2. Description of the Related Art
Even with the recent sharp increase in cancer incidence due to rapid industrial development, global ecosystem changes, and dietary changes, cancer is still an incurable disease due to the yet unidentified incidence mechanism of cancer. Anticancer drugs in current use may be largely classified into biological drugs, such as enzymatic drugs or vaccines, pure synthetic drugs, and drugs derived from natural products. Anticancer drugs may exhibit various pharmacological actions depending on the types of cancer and have various side effects due to toxicity, and thus, may be problematic in cancer treatment. Anticancer drugs may effectively suppress the growth of cancer cells, but also have toxicity to normal cells. Due to this, many scholars have done research to develop a more effective anticancer drug having minimum toxicity to normal cells.

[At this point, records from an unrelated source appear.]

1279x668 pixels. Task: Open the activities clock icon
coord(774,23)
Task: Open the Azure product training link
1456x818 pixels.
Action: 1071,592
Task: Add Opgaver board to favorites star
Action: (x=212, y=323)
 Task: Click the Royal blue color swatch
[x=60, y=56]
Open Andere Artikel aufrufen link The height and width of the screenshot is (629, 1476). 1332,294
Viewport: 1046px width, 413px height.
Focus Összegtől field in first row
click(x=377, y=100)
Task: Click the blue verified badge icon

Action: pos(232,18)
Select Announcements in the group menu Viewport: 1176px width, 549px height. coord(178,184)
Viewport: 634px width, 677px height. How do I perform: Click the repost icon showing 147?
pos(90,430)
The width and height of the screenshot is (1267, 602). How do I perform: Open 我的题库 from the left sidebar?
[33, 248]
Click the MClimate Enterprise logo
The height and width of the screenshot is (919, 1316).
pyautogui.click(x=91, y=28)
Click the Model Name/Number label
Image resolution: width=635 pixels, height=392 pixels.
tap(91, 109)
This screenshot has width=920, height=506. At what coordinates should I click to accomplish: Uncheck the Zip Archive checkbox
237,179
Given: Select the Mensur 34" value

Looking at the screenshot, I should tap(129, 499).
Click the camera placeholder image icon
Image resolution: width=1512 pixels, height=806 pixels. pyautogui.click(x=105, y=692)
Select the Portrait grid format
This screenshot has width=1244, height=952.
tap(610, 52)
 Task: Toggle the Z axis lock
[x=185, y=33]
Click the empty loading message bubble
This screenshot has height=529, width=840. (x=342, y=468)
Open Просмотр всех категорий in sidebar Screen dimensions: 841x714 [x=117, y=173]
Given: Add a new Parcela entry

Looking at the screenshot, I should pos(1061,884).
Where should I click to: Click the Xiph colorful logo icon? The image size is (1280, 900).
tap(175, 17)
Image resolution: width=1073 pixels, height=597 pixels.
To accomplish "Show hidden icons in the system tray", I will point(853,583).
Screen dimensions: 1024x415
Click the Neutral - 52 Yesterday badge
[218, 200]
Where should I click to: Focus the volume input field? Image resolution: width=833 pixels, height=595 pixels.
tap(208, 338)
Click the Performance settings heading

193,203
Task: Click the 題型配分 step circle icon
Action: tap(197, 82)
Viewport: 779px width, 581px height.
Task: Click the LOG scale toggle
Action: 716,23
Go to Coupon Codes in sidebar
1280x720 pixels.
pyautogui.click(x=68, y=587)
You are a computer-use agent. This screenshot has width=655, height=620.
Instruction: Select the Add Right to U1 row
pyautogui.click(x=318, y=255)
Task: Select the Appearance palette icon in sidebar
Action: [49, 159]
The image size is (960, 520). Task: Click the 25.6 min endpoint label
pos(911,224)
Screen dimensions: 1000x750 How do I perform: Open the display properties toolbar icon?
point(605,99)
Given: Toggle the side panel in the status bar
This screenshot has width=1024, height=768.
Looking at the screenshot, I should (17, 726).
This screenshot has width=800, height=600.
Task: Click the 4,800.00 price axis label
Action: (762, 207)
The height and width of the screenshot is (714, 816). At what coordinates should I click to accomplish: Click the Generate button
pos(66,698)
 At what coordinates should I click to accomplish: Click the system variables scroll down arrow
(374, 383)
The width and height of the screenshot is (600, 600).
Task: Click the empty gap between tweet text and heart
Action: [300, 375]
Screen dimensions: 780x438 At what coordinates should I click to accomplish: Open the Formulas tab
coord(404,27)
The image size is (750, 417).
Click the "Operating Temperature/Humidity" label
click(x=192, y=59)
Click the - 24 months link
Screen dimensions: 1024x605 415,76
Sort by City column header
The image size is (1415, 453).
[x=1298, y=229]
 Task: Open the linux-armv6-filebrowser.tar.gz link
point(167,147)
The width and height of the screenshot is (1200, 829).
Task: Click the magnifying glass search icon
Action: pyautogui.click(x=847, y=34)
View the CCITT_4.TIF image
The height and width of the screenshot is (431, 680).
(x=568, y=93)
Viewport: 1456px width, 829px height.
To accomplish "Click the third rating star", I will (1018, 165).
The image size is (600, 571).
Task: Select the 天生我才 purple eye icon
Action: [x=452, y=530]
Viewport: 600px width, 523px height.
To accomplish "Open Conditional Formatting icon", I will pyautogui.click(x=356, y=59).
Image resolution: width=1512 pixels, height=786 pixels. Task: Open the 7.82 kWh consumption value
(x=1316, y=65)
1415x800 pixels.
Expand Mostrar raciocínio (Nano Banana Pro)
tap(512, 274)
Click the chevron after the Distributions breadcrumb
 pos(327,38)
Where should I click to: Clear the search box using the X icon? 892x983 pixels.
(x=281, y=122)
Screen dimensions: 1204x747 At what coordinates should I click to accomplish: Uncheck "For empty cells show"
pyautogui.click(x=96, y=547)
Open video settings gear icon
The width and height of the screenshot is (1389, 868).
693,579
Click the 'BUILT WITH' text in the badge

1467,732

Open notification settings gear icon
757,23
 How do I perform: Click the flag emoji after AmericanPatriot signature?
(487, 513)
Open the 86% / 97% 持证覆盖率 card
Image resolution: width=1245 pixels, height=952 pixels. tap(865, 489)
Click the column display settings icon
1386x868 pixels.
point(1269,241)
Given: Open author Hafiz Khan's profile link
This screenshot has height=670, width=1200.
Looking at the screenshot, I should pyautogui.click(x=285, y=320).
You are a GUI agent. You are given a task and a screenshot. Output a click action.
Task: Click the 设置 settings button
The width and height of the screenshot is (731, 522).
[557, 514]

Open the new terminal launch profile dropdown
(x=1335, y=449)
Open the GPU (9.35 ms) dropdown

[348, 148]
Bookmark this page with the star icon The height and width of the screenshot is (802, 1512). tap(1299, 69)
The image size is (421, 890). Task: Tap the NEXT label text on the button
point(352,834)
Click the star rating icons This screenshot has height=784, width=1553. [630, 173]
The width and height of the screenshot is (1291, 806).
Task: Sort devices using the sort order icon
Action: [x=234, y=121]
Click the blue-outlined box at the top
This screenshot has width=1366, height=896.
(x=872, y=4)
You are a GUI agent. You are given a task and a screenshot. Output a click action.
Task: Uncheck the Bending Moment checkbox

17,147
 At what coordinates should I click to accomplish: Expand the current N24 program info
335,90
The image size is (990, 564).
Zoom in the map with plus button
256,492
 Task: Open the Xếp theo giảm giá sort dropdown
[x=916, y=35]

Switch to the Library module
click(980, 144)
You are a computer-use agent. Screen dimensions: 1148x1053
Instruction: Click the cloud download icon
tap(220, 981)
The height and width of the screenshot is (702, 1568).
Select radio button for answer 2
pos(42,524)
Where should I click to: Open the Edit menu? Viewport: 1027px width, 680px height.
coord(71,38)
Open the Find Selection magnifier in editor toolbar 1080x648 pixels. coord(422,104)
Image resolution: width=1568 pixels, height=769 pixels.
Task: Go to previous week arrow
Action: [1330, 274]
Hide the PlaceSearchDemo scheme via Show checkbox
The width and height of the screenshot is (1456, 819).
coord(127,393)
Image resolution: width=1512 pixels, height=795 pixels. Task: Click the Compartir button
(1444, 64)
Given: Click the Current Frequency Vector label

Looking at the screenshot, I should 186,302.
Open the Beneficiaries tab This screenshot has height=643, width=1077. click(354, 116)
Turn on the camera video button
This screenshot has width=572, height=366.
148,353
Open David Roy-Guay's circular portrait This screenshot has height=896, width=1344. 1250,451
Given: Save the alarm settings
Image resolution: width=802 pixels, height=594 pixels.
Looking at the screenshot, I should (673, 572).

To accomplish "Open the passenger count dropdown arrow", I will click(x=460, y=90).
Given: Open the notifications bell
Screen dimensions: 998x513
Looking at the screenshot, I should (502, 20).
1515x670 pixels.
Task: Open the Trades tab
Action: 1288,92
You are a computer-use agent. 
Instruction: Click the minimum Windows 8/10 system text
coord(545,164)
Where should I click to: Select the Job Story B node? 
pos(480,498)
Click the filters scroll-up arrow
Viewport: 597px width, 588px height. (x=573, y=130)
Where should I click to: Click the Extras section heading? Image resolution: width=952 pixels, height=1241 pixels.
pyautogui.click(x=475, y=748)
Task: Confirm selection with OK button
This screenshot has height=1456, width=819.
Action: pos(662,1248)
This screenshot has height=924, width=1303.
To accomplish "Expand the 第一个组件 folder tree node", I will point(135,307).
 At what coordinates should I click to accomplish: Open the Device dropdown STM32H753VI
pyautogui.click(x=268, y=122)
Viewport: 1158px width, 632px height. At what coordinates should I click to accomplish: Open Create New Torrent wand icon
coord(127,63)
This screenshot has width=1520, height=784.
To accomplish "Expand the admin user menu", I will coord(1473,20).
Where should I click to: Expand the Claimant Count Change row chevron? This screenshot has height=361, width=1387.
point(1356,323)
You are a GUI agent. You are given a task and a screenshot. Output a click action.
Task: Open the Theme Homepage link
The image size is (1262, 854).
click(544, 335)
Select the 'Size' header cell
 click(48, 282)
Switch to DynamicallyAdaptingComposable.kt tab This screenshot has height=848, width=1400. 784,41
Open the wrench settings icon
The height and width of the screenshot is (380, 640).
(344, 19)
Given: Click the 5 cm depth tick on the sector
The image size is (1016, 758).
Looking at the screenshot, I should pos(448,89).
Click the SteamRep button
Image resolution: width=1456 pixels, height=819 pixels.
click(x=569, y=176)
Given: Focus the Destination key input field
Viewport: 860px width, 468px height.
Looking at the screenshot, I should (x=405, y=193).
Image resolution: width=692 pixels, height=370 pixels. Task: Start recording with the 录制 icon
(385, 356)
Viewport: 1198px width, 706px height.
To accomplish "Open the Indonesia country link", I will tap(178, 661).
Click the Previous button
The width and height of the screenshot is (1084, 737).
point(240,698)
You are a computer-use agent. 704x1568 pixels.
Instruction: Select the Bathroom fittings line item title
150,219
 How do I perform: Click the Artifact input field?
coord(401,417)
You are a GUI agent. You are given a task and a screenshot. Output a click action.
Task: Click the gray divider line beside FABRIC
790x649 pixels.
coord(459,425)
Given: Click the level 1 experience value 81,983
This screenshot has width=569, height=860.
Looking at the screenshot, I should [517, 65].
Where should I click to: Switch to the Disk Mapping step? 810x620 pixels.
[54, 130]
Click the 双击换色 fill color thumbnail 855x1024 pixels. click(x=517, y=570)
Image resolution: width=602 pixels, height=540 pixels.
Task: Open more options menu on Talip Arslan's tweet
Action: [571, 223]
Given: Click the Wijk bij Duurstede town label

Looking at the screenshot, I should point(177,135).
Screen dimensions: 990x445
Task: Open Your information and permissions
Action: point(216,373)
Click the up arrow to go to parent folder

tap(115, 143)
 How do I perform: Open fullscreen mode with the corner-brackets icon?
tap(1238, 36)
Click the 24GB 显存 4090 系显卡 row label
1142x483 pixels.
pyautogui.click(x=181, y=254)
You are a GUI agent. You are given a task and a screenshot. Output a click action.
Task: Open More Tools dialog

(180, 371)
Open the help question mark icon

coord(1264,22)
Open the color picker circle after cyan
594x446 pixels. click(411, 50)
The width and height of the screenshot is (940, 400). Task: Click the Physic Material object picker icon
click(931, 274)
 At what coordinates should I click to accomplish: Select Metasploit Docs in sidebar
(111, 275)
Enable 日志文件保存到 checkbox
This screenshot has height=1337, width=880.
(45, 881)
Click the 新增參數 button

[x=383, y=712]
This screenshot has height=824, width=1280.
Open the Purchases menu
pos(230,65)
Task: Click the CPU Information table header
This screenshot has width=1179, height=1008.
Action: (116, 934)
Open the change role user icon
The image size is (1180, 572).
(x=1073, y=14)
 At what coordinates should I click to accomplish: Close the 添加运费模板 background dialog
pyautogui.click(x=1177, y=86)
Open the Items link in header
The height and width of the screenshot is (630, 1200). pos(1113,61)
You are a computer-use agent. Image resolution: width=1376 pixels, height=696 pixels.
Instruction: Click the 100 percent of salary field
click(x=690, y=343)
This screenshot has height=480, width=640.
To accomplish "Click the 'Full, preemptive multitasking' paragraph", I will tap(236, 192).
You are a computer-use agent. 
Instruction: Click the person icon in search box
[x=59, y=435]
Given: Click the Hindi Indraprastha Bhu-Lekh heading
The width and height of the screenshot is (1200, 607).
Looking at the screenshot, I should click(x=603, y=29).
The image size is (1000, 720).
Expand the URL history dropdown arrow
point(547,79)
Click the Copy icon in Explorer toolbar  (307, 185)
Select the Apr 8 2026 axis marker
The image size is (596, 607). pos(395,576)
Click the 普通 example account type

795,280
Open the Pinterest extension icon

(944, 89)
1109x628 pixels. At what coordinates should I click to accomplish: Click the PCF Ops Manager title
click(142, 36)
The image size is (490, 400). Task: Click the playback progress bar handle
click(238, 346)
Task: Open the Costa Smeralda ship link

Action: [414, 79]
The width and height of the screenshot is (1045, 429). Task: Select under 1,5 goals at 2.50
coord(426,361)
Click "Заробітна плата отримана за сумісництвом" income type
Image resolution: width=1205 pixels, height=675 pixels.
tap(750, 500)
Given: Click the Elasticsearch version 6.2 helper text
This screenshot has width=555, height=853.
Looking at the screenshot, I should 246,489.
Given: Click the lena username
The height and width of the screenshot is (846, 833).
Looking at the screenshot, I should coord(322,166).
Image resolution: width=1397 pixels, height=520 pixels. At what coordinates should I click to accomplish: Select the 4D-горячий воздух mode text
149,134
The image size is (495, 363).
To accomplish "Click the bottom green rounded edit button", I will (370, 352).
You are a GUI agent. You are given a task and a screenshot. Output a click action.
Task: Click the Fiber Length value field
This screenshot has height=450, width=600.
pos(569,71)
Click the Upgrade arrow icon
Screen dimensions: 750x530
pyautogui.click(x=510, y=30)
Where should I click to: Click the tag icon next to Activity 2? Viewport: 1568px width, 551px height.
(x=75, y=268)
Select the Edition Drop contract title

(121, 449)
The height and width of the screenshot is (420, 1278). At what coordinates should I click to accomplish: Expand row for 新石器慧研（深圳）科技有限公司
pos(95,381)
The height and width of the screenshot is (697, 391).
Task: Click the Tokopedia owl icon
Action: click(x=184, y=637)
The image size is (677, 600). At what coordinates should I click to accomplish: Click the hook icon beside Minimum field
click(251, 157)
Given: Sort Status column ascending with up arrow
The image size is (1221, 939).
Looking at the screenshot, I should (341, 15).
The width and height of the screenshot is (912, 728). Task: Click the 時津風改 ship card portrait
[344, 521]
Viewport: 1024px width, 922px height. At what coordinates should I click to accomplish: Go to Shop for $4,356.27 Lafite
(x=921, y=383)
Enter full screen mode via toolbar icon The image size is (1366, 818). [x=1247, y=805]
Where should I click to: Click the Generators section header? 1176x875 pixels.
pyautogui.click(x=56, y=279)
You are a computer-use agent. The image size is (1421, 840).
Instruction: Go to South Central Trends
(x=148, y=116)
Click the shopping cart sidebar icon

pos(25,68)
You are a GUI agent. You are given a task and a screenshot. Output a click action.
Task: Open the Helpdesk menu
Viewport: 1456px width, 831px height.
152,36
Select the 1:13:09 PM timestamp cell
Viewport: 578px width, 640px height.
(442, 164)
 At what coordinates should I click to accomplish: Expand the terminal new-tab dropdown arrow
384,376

Lung cancer is the second most prevalent cancer, next to gastric cancer, and has been first in mortality among other cancers since the year 2000, due to a poor prognosis. Lung cancer may be histologically classified into small-cell lung cancer or non-small cell lung cancer. Chemotherapy and radiotherapy are recommended for small-cell lung cancer, and radical lumpectomy is known as the best treatment for non-small cell lung cancer. Lung cancer may have a difficulty in local tumor control, and may include micro-metastatic cancer cell that are likely undetectable by diagnostic imaging. Accordingly, local radiotherapy alone on a lung may lead to metastasis to other remote organs, with a 5-year survival rate of less than 10%. Accordingly, a various combinations of radiotherapy with chemotherapy have been used to prevent the recurrence of cancer in remote organs and have been found to be more effective than radiotherapy only.
Peroxisome proliferator activated receptors (PPARs) which are nuclear receptors belonging to the steroid-thyroid-retinoid receptor superfamily are transcription factors of which activities are regulated by various ligands. PPARs are also key factors to regulate sugar and lipid metabolisms, and are also known to regulate cell division, cell differentiation, and cell death in various tissues. Activation of PPAR is known to exhibit anticancer activity in various cancers.
Thiazolidinediones as a diabetes treatment drug, including troglitazone (TGZ), ciglitazone, rosiglitazone, or pioglitazone, are synthetic PPARγ agonists. Reportedly, TGZ is known to have a cytotoxic effect on various human cancers of the colon (Non-patent document 1), the breast (Non-patent document 2), the liver, the lungs, the kidneys, and the prostate.
It has been suggested that the activation of PPAR β/δ ameliorates lung cancer. High-affinity synthetic ligand for PPAR β/δ, such as L165041, was found to suppress cell proliferation in human lung cancer (Non-patent document 3) and to exacerbate lung cancer in a transgenic mouse lacking the gene expression of PPAR β/δ (Non-patent document 4).
The expression of PPAR γ prognosis was found to be reduced in lung cancer patients with a poor prognosis (Non-patent document 8). The activation of PPAR γ by an endogenous agonist or a synthetic agonist was found to suppress the growth of lung cancer (Non-patent document 5). The treatment of non-small cell lung cancer with PPAR γ active materials was reported to induce apoptosis and differentiation (Non-patent document 6). Ciglitazone was reported to suppress tumors derived from A-549 cells in nude mice (Non-patent document 7). Diabetes patients administered with thiazolidinedione known as PPAR γ agonist to treat diabetes were found to have a remarkably low likelihood of developing lung cancer (Non-patent document 8). The reaction of PPAR-γ ligands was found to protect the body from lung cancer (Non-patent documents 9 and 10).
PPAR-γ ligands are known to have anticancer functions through dependent or independent pathways on PPAR-γ, and in particular, the latter was found to be related with lung cancer (Non-patent document 11).